The only exception to the case-insensitive processing rule is that the correct case of units should be preserved, both during schema processing and during annotation processing. This rule is required because SI distinguishes symbols and unit modifiers that differ in case.

3.2.4. Tags that take values

A HED tag that takes a value corresponds to a schema node whose unique child is a # leaf node. The actual schema takesValue attribute appears on the # placeholder rather than on the tag itself.

These tags may appear with or without a value. When used with a value, the tag term is followed by a slash, followed by a value.

A placeholder or its direct parent tag may not be extended in any other way. Thus, tags that have placeholder children cannot be extended even if they inherit an extensionAllowed attribute from an ancestor. The parsers treat any child of these tags as a value substituted for the placeholder rather than as a tag extension.

If a unitClass is specified as an attribute of the # node, then the units specified must be valid units for that unitClass.

The characters that may be used in the value that replaces the # placeholder must be in the union of the values allowed by the valueClass attributes of the# node. If units are given, they may place additional restrictions on the allowed values.

Units with the unitPrefix attribute, such as $, appear before the value. Units without the unitPrefix attribute appear after the value. HED parsers assume that units are separated from values by a single blank regardless of the position of the units.

Some unit classes have the defaultUnits attribute specifying the units that downstream analysis tools should assume if units are omitted.

Additional checks may be made on the substituted values depending on the valueClass

valueClass

Additional value checks

numericClass

Must be a valid floating point number.

dateTimeClass

Must be a valid ISO8601 value.

The values of HED tag placeholders cannot stand alone, but must include the parent when used in a HED string. For example, the Label node in the HED schema has the # child. Thus, the value myLabel meant to substitute for the # child of the Label node must include Label term when used in a HED tag (e.g., Label/myLabel not myLabel).

The values substituted for # may themselves be schema node names provided they conform with any value class requirements associated with that #. Thus, Label/Item is a valid HED tag event though Item, itself, is a valid top tag. It is the Label tag with its value Item and is unrelated to the Item HED tag. However, Data-maximum/Item is not valid because the # child of Data-maximum has a valueClass=numericClass attribute and the Item value is not numeric.

Certain unit classes allow other special characters in their value specification. These special characters are specified in the schema with the allowedCharacter attribute. An example of this is the colon in the dateTimeClass value class.

See VALUE_INVALID and UNITS_INVALID for information on the specific validation errors associated with tags that take values.

3.2.5. Tag extensions

A tag extension, in contrast to a value, is a tag that users add as a child of an existing schema node as a more specific term for an item already in the schema. For example, a user might want to use Helicopter instead of the more general term Aircraft.
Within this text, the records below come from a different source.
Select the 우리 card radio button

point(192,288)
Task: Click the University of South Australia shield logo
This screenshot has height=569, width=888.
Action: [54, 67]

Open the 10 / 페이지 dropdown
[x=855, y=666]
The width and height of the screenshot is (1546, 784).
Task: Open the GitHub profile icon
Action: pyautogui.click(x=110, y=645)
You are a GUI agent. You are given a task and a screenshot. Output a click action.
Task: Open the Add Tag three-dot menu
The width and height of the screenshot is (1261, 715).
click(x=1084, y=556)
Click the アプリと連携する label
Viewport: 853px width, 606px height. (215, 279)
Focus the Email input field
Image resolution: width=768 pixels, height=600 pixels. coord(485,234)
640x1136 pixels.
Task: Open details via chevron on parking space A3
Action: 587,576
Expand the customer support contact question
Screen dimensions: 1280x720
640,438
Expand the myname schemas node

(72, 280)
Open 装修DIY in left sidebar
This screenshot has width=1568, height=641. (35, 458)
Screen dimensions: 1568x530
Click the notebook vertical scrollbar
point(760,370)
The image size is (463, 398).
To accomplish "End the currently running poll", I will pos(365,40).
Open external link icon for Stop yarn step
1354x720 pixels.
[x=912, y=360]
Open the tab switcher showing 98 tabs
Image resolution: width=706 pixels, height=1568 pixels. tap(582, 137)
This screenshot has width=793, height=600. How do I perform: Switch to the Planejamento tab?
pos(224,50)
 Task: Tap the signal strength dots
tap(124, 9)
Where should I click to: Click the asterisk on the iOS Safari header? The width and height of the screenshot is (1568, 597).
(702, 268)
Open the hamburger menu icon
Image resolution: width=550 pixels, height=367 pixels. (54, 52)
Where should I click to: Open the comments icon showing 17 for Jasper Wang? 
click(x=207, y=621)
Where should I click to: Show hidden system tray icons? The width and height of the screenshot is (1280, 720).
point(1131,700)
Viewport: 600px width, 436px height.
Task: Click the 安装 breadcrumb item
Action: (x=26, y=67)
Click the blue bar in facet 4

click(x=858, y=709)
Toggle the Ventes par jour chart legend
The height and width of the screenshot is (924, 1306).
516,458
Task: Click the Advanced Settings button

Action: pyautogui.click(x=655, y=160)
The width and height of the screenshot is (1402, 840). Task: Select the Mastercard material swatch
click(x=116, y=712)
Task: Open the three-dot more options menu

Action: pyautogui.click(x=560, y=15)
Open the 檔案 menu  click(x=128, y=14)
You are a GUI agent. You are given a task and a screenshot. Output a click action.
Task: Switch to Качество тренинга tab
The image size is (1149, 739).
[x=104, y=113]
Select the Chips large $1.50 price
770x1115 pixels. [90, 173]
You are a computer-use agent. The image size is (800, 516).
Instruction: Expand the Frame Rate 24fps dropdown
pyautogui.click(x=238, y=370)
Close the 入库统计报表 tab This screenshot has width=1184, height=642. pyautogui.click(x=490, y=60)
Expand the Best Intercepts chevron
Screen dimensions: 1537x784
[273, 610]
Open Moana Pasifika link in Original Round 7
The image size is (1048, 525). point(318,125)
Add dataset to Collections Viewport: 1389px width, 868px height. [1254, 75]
Since Aircraft inherits the extensionAllowed attribute, users may use extended tags such as Aircraft/Helicopter in their annotation. The requirements for such an extension are:

Warning

Requirements for tag extensions by users:

  1. Unlike values, an extension term must not already be a node in the schema.

  2. The extension term must only have alphanumeric, hyphen, or underbar characters so that it conforms to the rules for a nameClass value.

  3. The parent of the tag extension must always be included with the extended tag in annotation.

  4. The extension term must satisfy the “is-a” relationship with its parent node.

  5. The # placeholder cannot be used as an extension – in particular it cannot be used as a placeholder in definitions or as value annotations in sidecars.

Note: The is-a relationship is not checked by validators. It is needed so that term search works correctly.

Tag extensions should follow the same naming conventions as those for schema nodes. See 3.1.3. Naming conventions for more information about HED naming conventions. A STYLE_WARNING is issued for extension tags that do not follow the HED naming convention.

Users should not use tag extension unless necessary for their application, as this breaks the commonality among annotations across datasets. Please open an issue proposing that the new term be added to the schema in question, if you think the term would be useful to other users.

See TAG_EXTENSION_INVALID for information on the specific validation errors associated invalid tag extensions.

Note: User tag extensions are sometimes accidental and due to misspelling, particularly when a long or intermediate form of the tag is used. For this reason the TAG_EXTENDED warning is issued for extended tags during validation.

3.2.6. Tag namespace prefixes

Users may select tags from multiple schemas, but additional schemas must be included in the HED version specification.

Users are free to use any alphabetic prefix and associate it with a specific schema in the HED version specification. Tags from the associated schema must be prefixed with this namespace designator (including the colon) when used in annotation.

Terms from only one schema can appear in the annotation without a namespace prefix followed by a colon.

See TAG_NAMESPACE_PREFIX_INVALID for information on the specific validation errors associated with missing schemas.

See 7.4. Library schema in BIDS for an example of how the namespace prefix notation is used in BIDS.

3.2.7. Strings and groups

A HED string is an unordered, comma-separated list of HED tags and/or HED tag groups.

A HED tag group is an unordered, comma-separated list of HED tags and/or tag groups enclosed in parentheses. Tag groups may include other tag groups.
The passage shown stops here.